== Task item ==
Return only the lines below starting at the line containing "Click the Region link to scrape" and ending at the line containing "This screenshot has width=1568, height=715.", both included, exactly as they are and with no pictures.

== Data for analysis ==
==*==

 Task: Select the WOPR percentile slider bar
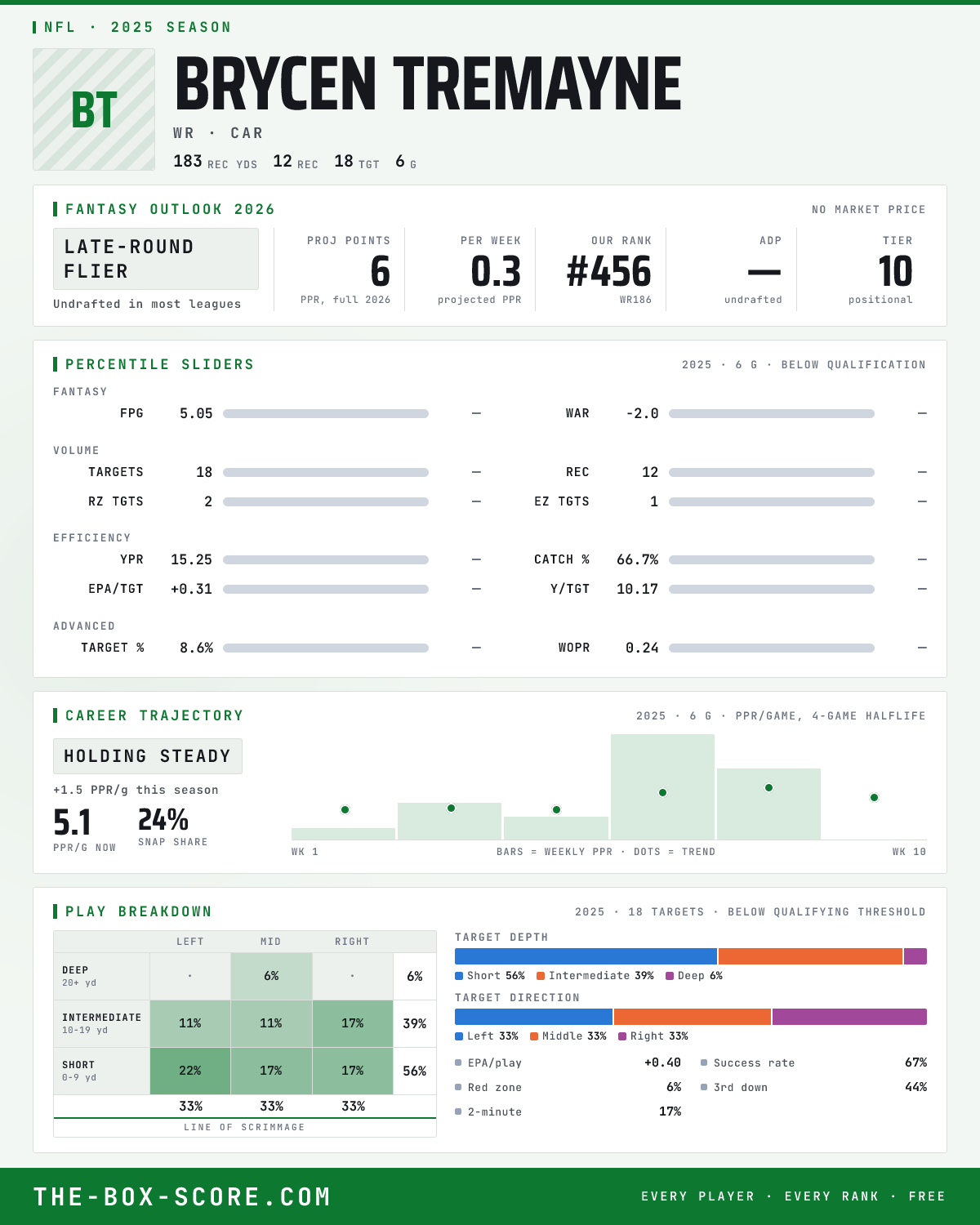772,648
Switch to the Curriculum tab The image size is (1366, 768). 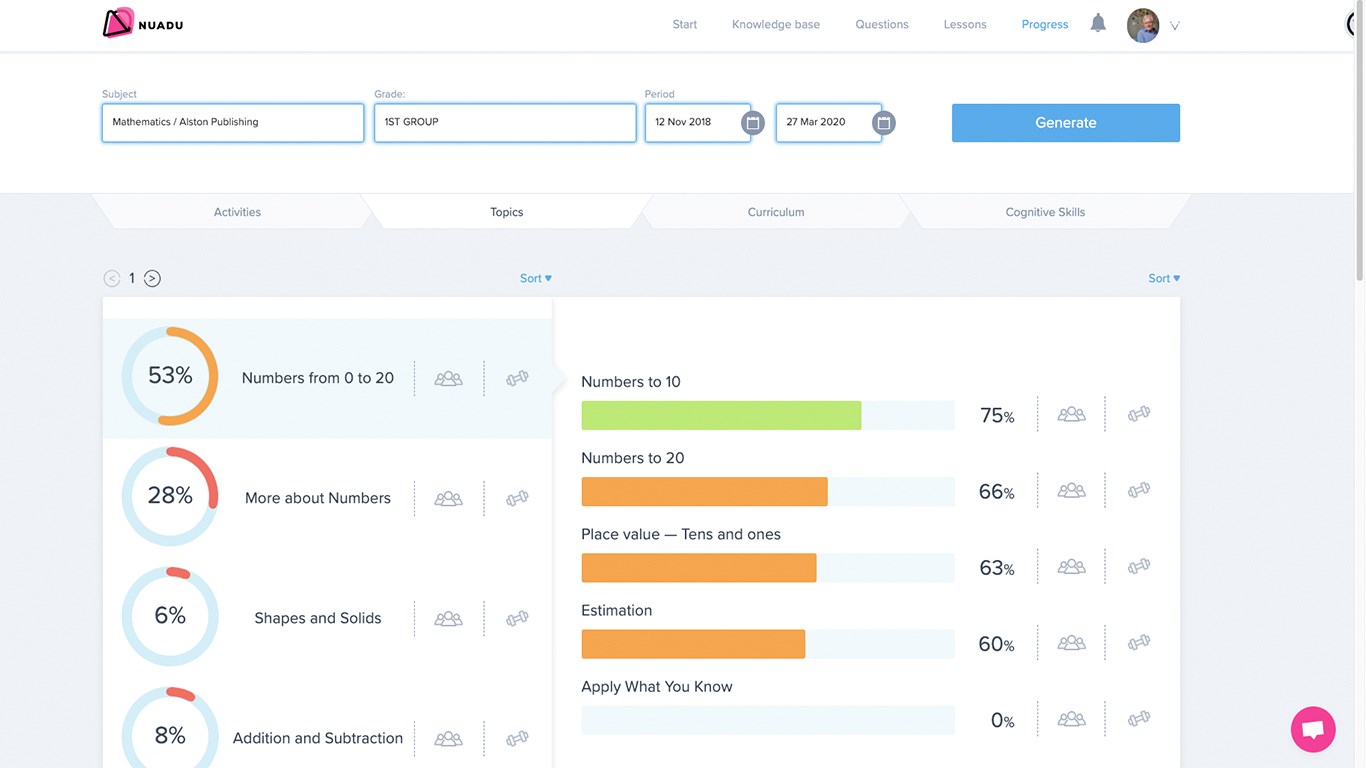[776, 212]
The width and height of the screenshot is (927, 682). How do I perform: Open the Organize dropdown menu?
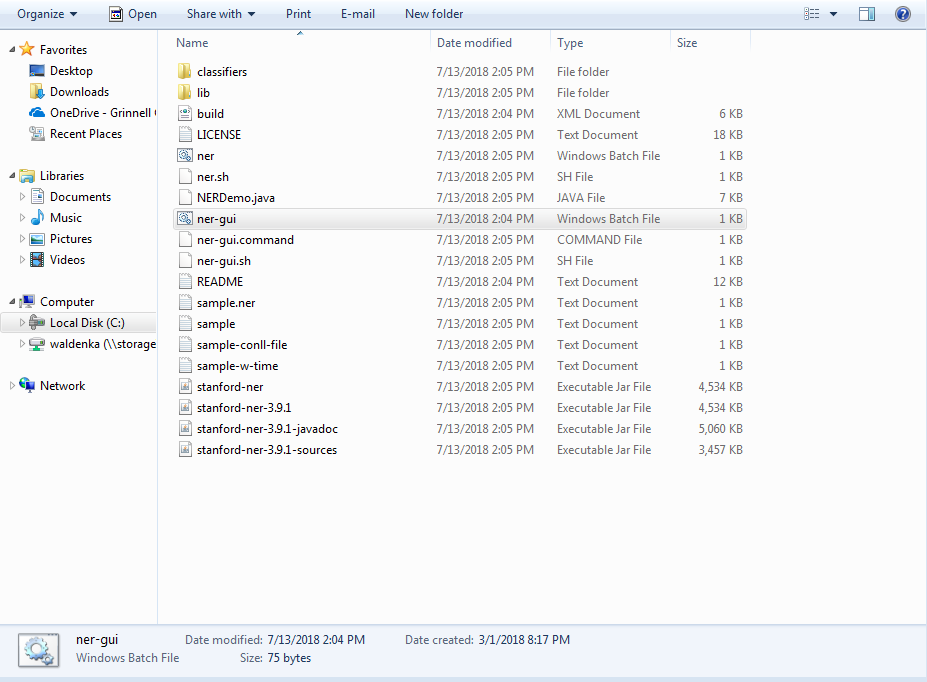coord(46,14)
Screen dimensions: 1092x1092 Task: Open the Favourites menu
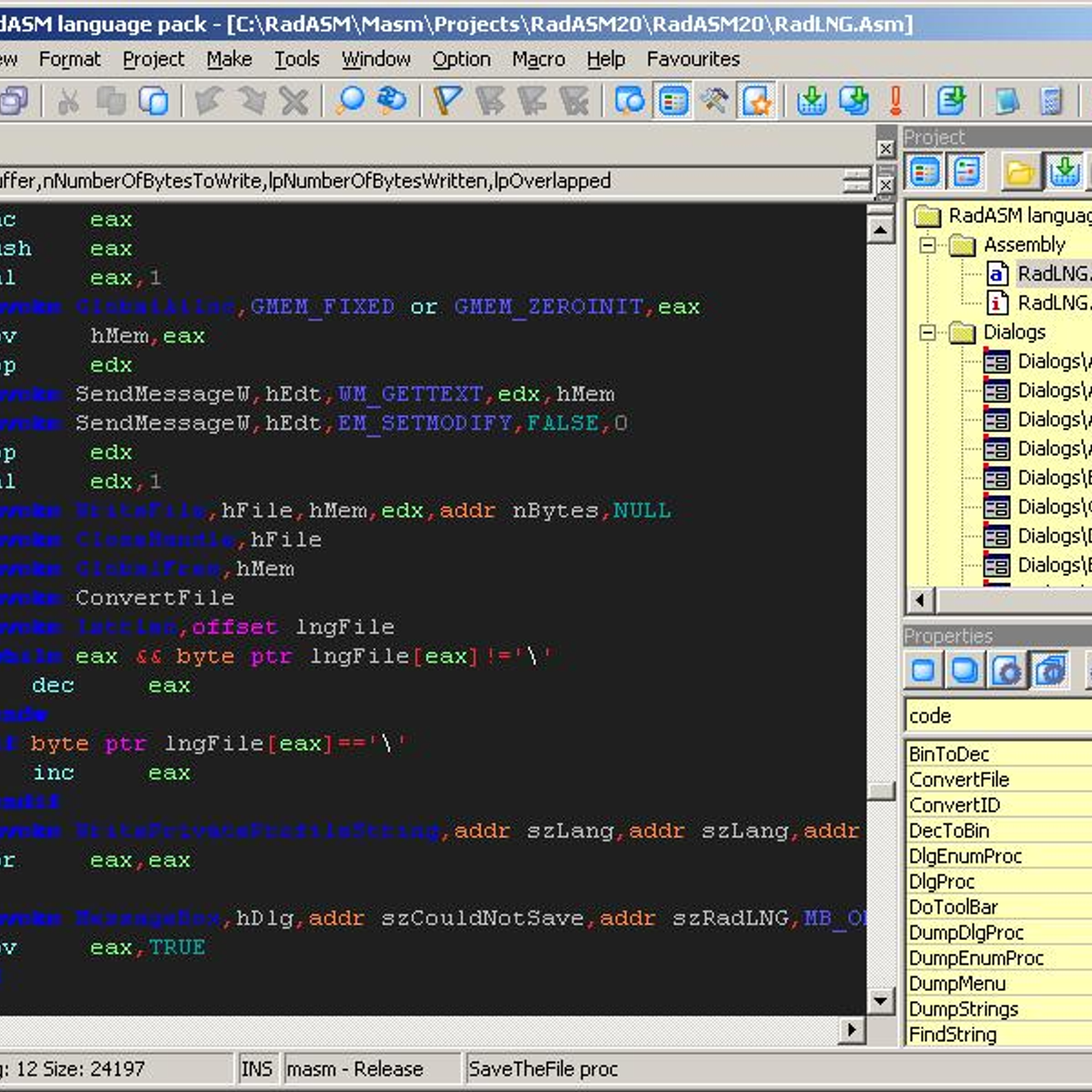[693, 59]
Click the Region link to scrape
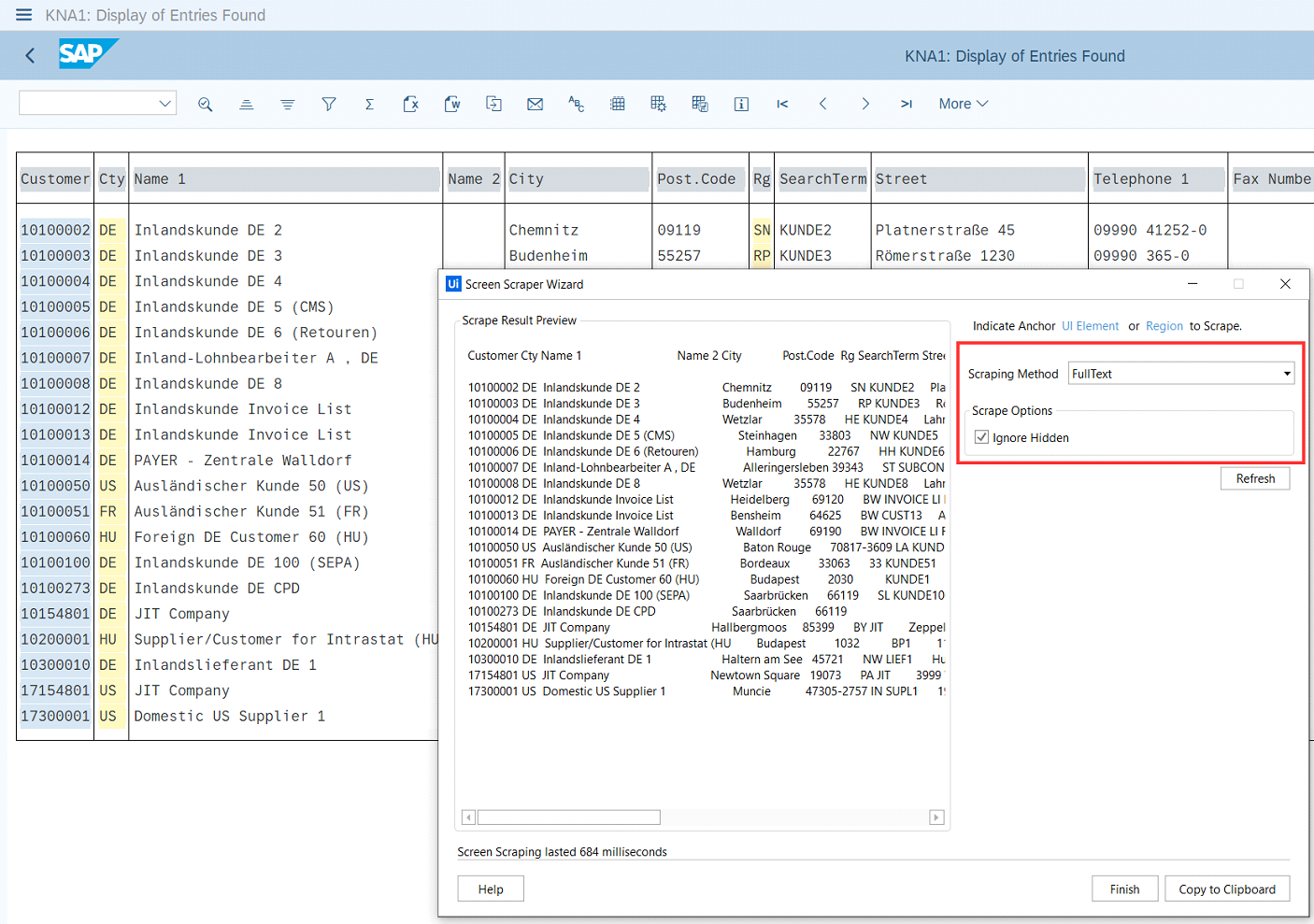The image size is (1314, 924). coord(1164,326)
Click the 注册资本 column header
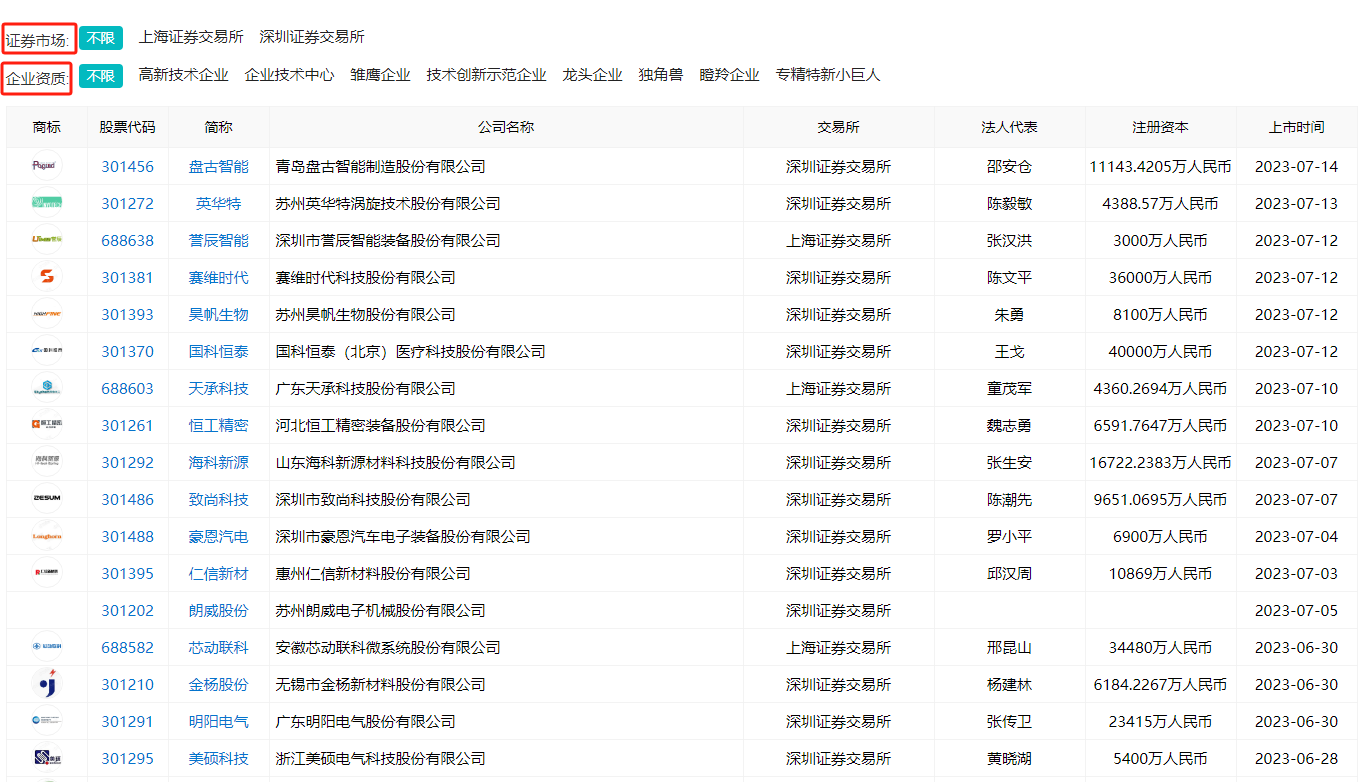The width and height of the screenshot is (1362, 782). pos(1160,127)
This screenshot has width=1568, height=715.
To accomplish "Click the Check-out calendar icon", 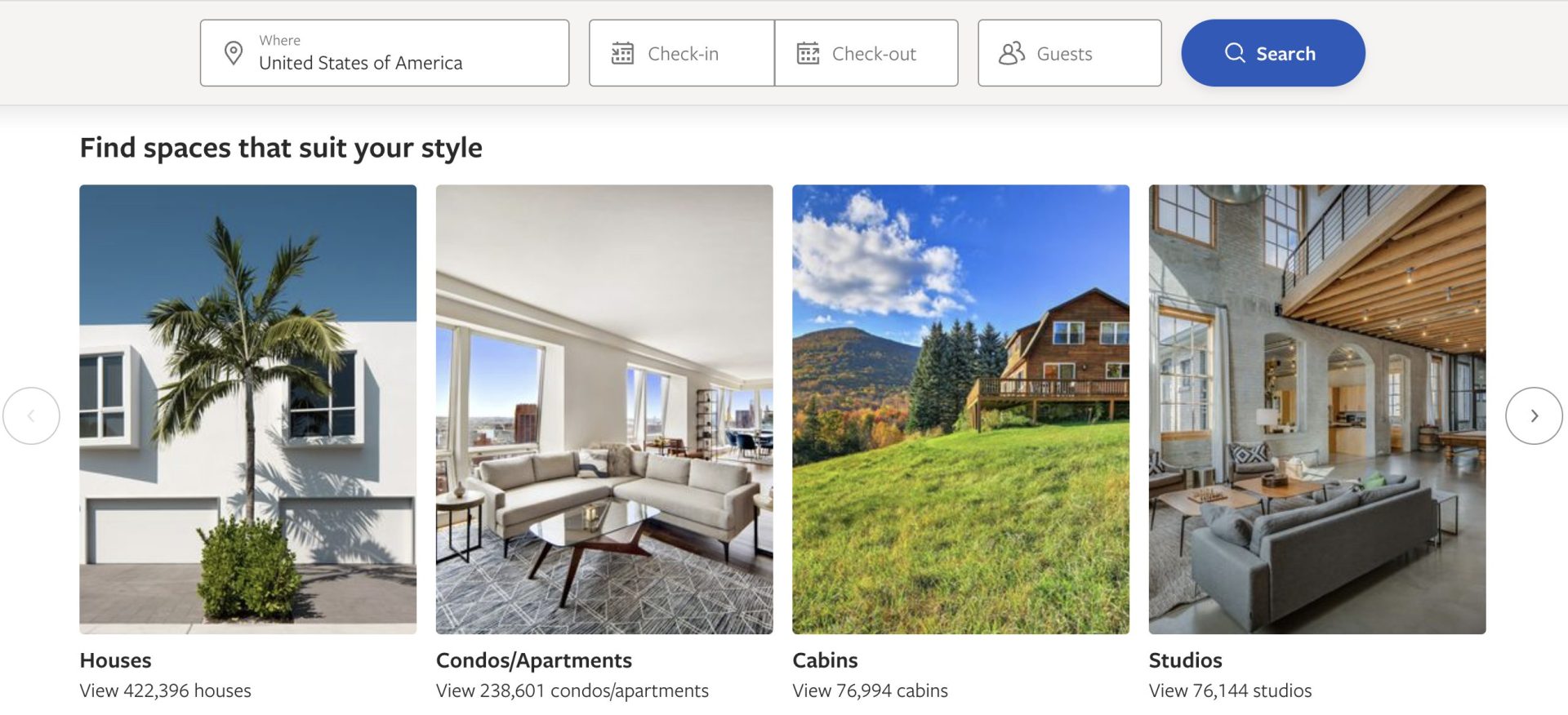I will [808, 54].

==*==

== Completed task ==
Click the Region link to scrape
The image size is (1314, 924). coord(1164,326)
Click the 注册资本 column header
The width and height of the screenshot is (1362, 782). pos(1160,127)
This screenshot has width=1568, height=715.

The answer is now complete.